One of the biggest debates raging the news networks and discussion forums on the internet now, unfortunately even more viral than the volatile situation in Syria, the apartheid in Iran and Iraq, and even the still-distant 2016 Election which has dominated the American mainstream for three years already, is whether or not Israel security forces and civilians are correct in their track record of shooting to kill terrorists on the spot. Critics claim that even based on Israeli law, the current situation is classified as a “law enforcement situation,” where gun holders are not allowed to shoot to kill, or to discourage further attack, as opposed to a “war situation,” where it would be allowed. They complain that since the attackers are individuals, and not an organized group, it is difficult to know who exactly is a threat, so it is illegal to shoot to kill, even if a terrorist in running at you with a knife.

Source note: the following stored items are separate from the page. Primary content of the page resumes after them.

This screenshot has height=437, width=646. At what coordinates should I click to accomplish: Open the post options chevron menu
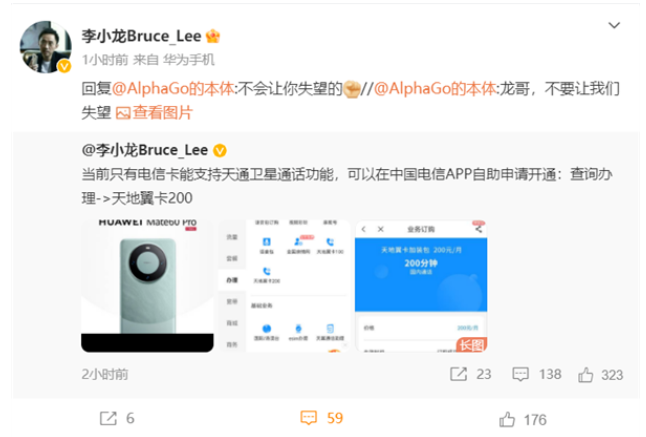point(614,26)
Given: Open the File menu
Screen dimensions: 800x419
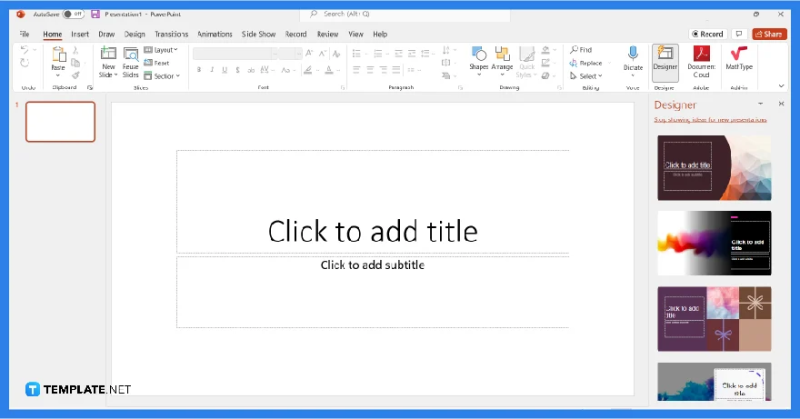Looking at the screenshot, I should click(24, 34).
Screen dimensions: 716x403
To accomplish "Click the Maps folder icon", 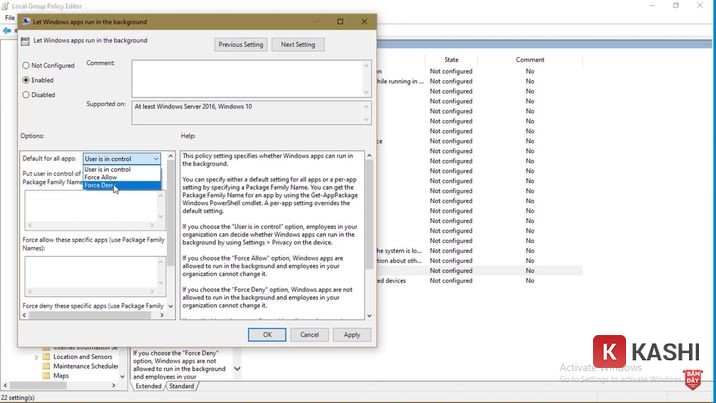I will click(47, 376).

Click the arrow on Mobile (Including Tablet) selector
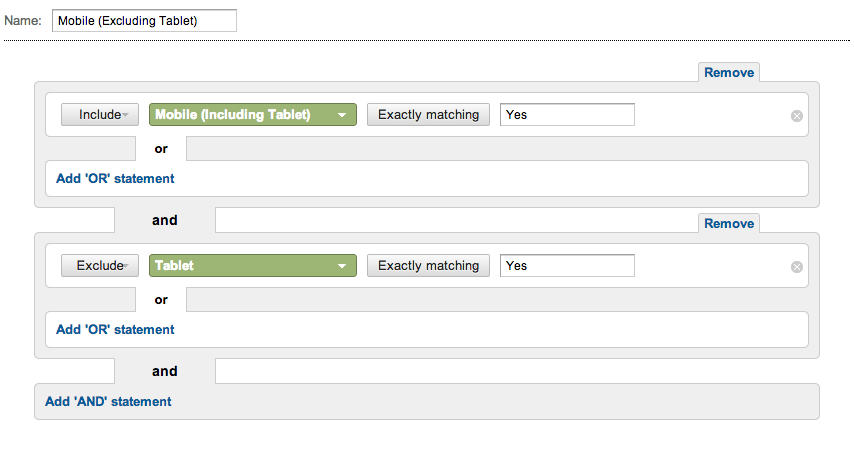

Even though these critics seem to be beyond reason, I would like to refer them to my co-worker’s chiddush on Rashi on our sedra. Whether or not the brainwashed Palestinian maniacs currently terorrizing Israel have come up with a collective name to call themselves or not, it is clear that this is war. Six platoons of the IDF have been called into Jerusalem to help strengthen the security forces and, at the time of this writing, two stabbings have already happened right under their noses. A battle is being fought right now, and it’s happening in a city full of our civilians.
Anyone who thinks previous rules of armed conduct apply in this situation are (להבדיל אלף הבדלות), just like Rashi’s negative perspective on Noach. The critical observers in Eruope and America may think they are morally correct, but they are beyond wrong in these difficult times. We’re not living in a generation of masked, armed militants firing rockets and guns at innocent civilians- now, they’re sending their brainwashed, teenage kids to do their dirty work, right in the middle of our populated, uncontested cities. As long as we worry about the human rights of the same population which is trying to kill us, our own numbers will continue to lessen.
With Hashem’s help, we’ll return to times when Noach’s naivete was more appropriate, and will merit a lasting peace, a permanent removal of our enemies and their brethren from their illegal occupation of part of the Holy City of Jerusalem, and the building of the third and final Bet Hamikdash on the spot of the abominable dome that they blame this entire conflict on, very very soon. Shabbat Shalom and Besorot Tovot.